Under a proposed Home Office scheme, families who are "passed from pillar to post" like bullied mother Fiona Pilkington would be given the money so they could take out court injunctions.

It would be a "last resort" for victims who had nowhere else to turn. The police forces and councils which failed to help them would then be forced to pick up the bill.

Home Secretary Alan Johnson has attacked police failures in the Pilkington case as "ludicrous" and warned of a "mindset" that led some officers to ignore families besieged by louts.

The inquest into the deaths of Ms Pilkington and her daughter Francecca, from Barwell, Leicestershire, heard the family endured more than a decade of abuse from a gang .

A police officer told the hearing that dealing with "low level" anti-social behaviour was the responsibility of town halls - prompting a furious response from ministers.

Mr Johnson has made anti-social behaviour a priority after admitting Government efforts on the issue had stalled in recent years.

Under the new proposals - published in the Government's policing White Paper - the money would become available to repeat victims if police and town halls fail to respond within target times.

The victims would hand over evidence of the authorities' failures to an appointed lawyer or one of the Government's new regional victims' champions, who would authorise a pay-out.

The White Paper states: "Repeat victims, on producing appropriate evidence of incidents and a lack of action over a specified period of time... could be automatically entitled to legal support in order to pursue an appropriate remedy against the offender, such as an injunction from the courts."

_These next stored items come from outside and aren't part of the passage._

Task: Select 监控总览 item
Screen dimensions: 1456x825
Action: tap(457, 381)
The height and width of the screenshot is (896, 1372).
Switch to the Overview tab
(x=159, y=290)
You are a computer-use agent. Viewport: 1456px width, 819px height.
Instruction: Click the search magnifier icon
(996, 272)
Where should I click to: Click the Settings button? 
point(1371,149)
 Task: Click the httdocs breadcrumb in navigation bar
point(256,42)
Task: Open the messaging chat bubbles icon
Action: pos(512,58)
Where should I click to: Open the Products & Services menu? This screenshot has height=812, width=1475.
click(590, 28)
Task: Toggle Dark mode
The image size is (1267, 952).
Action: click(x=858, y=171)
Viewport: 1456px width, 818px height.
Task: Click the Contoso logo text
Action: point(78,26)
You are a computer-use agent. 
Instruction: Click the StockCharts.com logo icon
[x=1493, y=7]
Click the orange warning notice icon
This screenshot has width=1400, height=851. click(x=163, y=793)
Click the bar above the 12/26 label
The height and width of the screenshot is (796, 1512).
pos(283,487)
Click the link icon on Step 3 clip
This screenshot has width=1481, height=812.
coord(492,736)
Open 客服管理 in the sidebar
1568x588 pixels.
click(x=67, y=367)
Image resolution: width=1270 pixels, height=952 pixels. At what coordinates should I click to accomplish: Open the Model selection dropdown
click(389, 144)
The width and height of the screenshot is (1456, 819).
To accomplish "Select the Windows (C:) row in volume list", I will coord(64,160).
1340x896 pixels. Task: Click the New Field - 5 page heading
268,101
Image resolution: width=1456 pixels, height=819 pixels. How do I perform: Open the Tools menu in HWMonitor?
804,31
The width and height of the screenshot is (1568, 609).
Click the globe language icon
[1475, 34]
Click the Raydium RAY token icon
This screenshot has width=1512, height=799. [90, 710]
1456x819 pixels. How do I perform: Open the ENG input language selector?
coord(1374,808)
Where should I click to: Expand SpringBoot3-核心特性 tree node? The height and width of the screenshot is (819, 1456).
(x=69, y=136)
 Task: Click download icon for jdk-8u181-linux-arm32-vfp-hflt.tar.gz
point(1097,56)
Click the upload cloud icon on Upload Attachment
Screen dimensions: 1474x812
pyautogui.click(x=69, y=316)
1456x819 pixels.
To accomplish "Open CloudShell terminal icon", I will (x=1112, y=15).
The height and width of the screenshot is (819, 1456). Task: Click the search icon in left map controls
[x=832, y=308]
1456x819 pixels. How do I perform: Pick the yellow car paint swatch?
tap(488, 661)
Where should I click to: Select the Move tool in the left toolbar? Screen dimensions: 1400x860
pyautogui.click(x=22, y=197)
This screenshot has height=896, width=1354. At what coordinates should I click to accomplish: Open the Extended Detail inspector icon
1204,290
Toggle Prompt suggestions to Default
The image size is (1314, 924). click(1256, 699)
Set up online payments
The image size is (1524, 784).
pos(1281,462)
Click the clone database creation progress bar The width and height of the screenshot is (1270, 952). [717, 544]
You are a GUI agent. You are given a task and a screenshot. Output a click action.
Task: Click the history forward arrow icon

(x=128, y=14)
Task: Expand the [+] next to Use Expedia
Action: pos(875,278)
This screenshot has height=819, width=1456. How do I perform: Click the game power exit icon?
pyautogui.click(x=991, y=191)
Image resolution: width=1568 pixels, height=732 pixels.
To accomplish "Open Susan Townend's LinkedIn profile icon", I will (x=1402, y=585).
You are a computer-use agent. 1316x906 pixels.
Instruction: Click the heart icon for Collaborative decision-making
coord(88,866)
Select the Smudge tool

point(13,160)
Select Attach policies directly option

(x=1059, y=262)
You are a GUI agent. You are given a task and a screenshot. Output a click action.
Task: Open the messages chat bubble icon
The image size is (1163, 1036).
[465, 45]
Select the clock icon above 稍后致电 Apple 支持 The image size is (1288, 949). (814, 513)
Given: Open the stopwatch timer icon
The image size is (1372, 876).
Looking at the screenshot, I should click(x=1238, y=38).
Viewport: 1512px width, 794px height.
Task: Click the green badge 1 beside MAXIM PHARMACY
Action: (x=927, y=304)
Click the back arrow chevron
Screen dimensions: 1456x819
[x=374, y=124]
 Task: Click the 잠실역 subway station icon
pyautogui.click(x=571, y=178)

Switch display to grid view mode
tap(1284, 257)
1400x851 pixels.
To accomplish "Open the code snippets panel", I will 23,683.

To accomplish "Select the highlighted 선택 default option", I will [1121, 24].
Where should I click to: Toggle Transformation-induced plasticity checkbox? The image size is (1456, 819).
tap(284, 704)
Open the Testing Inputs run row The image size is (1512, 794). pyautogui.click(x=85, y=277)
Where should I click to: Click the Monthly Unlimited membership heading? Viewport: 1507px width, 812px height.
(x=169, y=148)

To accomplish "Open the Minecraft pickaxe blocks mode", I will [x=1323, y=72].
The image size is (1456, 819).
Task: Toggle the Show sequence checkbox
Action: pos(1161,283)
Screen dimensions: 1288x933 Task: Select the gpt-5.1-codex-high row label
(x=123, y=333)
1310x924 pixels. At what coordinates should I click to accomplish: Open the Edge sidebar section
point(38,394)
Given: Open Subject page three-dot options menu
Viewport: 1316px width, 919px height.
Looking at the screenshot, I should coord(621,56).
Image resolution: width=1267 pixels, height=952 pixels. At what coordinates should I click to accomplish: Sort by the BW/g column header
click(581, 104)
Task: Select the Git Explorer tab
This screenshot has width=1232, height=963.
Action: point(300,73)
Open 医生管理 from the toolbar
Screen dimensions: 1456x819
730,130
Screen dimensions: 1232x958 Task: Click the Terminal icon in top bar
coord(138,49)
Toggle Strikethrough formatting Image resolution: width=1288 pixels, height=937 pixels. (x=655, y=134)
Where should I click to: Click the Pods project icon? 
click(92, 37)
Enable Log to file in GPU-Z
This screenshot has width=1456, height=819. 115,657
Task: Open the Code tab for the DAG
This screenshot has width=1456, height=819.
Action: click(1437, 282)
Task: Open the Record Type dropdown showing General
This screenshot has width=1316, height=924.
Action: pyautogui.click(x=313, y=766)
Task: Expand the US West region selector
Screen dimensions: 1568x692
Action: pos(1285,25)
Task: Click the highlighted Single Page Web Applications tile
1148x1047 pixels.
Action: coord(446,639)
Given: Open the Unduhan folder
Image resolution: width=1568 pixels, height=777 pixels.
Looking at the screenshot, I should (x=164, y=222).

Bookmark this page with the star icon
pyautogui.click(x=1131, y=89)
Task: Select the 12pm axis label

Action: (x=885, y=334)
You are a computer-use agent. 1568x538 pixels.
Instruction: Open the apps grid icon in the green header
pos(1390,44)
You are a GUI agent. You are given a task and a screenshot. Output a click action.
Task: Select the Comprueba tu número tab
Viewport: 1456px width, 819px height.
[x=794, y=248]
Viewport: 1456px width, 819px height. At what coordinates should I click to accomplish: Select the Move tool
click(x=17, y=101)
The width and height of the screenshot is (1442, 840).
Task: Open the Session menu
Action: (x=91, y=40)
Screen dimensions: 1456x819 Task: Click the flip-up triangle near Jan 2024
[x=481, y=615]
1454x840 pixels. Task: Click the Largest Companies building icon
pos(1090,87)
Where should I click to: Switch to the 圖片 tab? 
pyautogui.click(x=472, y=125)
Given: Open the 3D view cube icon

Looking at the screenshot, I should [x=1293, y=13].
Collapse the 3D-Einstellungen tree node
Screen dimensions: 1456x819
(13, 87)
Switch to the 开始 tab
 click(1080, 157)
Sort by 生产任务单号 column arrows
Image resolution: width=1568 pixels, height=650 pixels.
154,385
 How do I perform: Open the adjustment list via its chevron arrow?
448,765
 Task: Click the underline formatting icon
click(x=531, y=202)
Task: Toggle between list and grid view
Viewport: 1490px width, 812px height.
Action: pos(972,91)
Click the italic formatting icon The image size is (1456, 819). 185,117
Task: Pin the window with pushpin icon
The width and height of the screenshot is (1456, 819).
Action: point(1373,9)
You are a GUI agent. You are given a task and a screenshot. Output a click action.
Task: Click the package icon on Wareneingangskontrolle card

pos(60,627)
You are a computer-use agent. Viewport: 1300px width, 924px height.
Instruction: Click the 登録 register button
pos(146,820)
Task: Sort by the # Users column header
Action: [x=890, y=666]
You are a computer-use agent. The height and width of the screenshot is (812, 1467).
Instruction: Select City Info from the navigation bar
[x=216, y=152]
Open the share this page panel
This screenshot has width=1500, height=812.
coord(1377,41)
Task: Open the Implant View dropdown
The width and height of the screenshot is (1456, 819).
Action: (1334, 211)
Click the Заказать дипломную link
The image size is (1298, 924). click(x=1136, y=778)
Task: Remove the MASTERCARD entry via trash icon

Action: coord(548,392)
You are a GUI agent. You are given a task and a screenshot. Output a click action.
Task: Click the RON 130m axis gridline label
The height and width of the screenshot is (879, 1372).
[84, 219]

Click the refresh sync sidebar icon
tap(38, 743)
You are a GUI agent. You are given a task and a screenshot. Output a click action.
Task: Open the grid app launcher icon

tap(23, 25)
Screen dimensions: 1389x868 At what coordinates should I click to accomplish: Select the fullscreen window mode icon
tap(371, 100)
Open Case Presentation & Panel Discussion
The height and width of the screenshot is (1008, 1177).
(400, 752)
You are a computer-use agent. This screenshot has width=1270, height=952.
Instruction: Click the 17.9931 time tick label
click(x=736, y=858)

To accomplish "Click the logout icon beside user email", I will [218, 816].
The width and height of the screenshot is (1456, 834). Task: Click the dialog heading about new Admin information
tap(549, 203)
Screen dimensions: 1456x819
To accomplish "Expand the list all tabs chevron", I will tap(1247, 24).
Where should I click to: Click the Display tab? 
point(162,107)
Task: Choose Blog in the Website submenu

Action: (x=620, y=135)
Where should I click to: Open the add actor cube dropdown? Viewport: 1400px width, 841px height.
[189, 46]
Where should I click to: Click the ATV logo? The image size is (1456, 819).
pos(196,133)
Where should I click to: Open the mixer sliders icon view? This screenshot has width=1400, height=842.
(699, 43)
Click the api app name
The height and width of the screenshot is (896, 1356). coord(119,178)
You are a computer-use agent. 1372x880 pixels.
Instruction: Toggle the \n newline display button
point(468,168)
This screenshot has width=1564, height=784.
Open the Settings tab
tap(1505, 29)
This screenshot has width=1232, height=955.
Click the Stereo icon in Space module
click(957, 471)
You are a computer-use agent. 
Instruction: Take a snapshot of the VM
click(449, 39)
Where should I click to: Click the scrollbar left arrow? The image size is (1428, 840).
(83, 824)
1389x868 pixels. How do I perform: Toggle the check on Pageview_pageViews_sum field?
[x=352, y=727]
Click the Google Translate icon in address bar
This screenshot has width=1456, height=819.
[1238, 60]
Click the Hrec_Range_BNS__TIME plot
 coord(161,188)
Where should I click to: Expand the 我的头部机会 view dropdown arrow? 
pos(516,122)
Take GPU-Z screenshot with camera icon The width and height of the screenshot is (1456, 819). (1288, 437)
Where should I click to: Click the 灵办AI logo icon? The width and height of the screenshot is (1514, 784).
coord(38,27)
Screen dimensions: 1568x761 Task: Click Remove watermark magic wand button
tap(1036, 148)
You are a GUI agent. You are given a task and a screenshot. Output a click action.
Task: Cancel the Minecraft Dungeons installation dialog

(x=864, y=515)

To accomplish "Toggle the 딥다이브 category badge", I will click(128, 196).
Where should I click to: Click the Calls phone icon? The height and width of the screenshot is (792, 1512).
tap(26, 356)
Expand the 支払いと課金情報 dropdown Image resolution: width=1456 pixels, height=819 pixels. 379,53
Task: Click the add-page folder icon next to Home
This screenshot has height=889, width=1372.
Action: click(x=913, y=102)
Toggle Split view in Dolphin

The funding would then be "recharged to the relevant local agency", the document states.

Officials stressed the measures would be used only in exceptional cases. They said victims should expect police and councils to respond in the right way to reports of anti-social behaviour "first time".

A Home Office spokesman said: "We are committed to supporting victims of anti-social behaviour and we are determined that all local agencies give people all the support they need when they make a complaint.

"Our objective is to ensure that we get it right first time for victims.

"We are consulting on remedies that could prove useful in the rare instances where people feel they are not receiving the service to which they are entitled."

Shadow Home Secretary Chris Grayling said: "What we actually need is tough police action to deal with anti-social behaviour.

"People who terrorise neighbourhoods need to be properly punished. How can the public have faith in the criminal justice system if they have to deal with these things themselves?"

Shami Chakrabarti, director of human rights organisation Liberty, said: "The Pilkington case wasn't about so-called low- level anti-social behaviour. It was about persistent crime that should have led to arrests and charges.

"Victims shouldn't have to bring their own prosecutions. The police and other authorities have positive legal obligations under the Human Rights Act to protect people from crime.

"As for this bright new idea of a legal fees fund - if the Government hadn't worked so hard at dismantling legal aid, victims wouldn't have to go begging to the Home Office or a Victims' Champion for access to justice."